Head and neck cancers (HNCs) are the seventh most prevalent cancer worldwide, accounting for approximately 890,000 new cases and 450,000 deaths in 2022.1 HNCs comprise a heterogeneous group of tumors, the majority of which are of epithelial origin, with squamous cell carcinomas (SCCs) accounting for more than 90% of cases. Various therapeutic options are available for HNCs, among which radiotherapy (RT) and chemoradiotherapy serve as cornerstone treatments, either as definitive or adjuvant approaches, depending on the primary tumor site and disease stage.2,3 These therapeutic approaches have demonstrated significant improvements in local recurrence-free survival, progression-free survival, and overall survival.2 Nevertheless, both acute and late radiation-related toxicities, are common and negatively impact quality of life (QoL).4 Current efforts, both clinical and technological advances, are aimed to reduce radiation-related toxicities while preserving treatment efficacy, as maintaining good QoL is a key priority for patients with cancer.

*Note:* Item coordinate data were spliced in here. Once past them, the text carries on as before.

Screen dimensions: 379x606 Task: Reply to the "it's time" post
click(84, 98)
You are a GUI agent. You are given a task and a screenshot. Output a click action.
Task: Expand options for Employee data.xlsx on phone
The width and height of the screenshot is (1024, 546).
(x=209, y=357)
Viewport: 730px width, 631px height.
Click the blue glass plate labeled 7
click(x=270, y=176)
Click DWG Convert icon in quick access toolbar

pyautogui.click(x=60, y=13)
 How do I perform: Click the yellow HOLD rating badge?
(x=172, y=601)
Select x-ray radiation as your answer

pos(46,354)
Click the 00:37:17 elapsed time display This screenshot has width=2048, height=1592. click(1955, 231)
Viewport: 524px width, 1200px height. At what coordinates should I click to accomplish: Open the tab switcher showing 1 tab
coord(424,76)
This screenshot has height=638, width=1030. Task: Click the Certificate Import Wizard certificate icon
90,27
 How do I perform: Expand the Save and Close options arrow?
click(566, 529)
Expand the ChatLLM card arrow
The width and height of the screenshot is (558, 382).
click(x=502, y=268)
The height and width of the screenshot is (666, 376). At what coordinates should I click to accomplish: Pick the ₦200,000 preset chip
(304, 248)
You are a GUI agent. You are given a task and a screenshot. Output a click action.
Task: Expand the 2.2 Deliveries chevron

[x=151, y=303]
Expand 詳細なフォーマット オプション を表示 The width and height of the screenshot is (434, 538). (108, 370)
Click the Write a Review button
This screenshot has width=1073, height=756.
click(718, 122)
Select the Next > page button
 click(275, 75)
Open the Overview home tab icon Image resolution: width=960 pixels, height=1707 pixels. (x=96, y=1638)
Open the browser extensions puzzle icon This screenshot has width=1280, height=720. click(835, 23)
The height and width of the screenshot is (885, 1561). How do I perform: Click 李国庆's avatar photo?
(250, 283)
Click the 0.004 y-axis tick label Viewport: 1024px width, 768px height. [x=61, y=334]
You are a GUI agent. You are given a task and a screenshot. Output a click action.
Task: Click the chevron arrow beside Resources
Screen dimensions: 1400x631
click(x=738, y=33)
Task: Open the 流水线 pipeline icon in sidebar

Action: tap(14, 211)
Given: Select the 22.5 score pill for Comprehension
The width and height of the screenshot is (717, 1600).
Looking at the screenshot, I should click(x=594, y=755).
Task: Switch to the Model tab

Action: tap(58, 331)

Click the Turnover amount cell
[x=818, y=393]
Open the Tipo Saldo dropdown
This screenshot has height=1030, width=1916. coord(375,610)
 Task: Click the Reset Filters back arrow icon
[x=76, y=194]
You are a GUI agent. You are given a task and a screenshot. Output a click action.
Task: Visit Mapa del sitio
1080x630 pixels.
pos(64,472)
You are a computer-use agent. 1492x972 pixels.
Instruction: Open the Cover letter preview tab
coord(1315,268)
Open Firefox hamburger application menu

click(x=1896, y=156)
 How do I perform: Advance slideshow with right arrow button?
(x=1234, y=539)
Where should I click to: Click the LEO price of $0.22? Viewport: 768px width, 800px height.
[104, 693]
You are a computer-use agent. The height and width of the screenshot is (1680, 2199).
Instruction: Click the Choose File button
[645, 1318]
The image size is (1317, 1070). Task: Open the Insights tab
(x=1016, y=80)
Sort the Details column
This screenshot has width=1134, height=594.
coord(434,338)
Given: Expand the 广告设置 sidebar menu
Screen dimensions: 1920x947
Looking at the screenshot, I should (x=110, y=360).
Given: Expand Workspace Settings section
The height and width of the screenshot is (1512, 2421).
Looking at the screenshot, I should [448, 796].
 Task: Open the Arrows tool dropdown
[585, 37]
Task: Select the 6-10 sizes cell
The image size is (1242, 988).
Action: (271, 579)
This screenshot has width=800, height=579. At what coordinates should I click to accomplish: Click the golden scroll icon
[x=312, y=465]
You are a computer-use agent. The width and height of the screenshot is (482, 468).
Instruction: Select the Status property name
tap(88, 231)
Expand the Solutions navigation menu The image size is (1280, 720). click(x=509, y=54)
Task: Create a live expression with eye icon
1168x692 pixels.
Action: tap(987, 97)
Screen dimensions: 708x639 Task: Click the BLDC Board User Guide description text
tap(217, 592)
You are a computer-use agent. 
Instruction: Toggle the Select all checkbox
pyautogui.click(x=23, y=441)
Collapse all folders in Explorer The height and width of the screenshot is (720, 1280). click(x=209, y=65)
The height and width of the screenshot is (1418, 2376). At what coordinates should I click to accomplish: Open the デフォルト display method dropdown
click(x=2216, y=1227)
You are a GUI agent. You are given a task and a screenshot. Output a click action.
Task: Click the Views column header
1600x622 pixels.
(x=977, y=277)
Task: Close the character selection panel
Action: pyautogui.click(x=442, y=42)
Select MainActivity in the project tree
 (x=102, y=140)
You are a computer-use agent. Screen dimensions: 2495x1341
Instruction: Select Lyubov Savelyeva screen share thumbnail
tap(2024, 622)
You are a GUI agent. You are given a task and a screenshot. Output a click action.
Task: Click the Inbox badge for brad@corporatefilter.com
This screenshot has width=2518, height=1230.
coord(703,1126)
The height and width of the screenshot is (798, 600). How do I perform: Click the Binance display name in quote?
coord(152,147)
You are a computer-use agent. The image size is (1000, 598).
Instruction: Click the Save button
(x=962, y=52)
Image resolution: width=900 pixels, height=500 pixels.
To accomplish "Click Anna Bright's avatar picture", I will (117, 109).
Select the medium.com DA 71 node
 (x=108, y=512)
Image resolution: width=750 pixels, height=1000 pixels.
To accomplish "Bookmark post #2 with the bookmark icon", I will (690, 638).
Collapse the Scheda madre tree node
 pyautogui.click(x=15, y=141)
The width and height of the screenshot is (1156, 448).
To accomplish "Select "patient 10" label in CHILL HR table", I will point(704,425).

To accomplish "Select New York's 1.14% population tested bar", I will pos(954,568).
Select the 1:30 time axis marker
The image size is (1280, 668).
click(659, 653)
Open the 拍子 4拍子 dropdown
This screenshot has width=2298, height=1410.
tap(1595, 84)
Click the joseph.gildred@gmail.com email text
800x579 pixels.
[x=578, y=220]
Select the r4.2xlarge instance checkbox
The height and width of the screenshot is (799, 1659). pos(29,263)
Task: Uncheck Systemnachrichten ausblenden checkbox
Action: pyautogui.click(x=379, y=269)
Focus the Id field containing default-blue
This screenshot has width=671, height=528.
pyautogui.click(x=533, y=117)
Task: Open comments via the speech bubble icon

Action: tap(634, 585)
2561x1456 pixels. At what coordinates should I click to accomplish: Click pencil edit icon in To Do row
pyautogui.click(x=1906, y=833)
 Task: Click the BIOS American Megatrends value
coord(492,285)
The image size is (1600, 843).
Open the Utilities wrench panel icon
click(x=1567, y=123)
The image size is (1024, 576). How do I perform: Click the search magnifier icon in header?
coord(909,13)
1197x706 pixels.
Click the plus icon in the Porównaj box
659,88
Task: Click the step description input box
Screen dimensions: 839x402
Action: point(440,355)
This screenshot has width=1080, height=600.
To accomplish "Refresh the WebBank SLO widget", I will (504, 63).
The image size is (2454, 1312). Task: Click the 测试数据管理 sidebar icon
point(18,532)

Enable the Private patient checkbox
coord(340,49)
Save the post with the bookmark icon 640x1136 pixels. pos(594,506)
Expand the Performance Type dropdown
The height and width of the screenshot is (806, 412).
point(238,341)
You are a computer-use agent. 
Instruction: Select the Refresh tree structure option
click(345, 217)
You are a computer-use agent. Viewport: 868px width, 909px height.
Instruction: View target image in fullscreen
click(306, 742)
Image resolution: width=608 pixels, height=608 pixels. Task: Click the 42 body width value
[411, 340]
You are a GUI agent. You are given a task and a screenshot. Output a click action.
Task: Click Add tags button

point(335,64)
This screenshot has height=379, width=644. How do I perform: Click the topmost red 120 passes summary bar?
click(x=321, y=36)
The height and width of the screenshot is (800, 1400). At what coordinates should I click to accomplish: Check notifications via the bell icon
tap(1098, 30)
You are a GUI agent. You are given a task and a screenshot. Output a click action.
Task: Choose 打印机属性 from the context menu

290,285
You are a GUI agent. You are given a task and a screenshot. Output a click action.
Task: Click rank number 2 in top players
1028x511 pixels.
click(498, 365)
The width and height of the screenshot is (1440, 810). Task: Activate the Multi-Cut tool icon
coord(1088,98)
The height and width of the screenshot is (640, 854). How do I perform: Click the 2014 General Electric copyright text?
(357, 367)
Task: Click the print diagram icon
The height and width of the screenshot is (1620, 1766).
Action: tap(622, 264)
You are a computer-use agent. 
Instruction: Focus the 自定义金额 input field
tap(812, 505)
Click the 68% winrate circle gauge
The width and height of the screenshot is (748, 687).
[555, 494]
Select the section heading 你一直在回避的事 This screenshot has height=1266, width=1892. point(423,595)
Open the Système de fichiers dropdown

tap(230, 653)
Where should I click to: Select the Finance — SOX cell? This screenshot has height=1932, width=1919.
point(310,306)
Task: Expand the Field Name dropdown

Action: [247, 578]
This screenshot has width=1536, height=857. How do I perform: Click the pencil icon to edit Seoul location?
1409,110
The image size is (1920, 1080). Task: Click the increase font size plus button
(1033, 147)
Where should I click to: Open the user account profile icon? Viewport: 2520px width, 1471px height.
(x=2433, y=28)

Accurate tumor delineation is crucial in RT, as it directly influences both treatment efficacy and toxicity outcomes. Precise identification of tumor boundaries enables adequate dose delivery to malignant tissues while sparing adjacent healthy tissues, hereby contributing to higher tumor control and cure rates by ensuring adequate dose delivery to tumor, while minimizing damage to normal structures. Advances in imaging and contouring/segmentation technologies continue to enhance the accuracy and consistency of tumor delineation, resulting in safer and more effective RT planning.

This review aims to summarize and critically appraise current evidence regarding the role of fibroblast activation protein inhibitors (FAPI) positron emission tomography (PET) in RT planning and assessment in HNCs, with a particular focus on its performance compared to the current gold standard using F-18 fluorodeoxyglucose (FDG) PET and its potential clinical impact.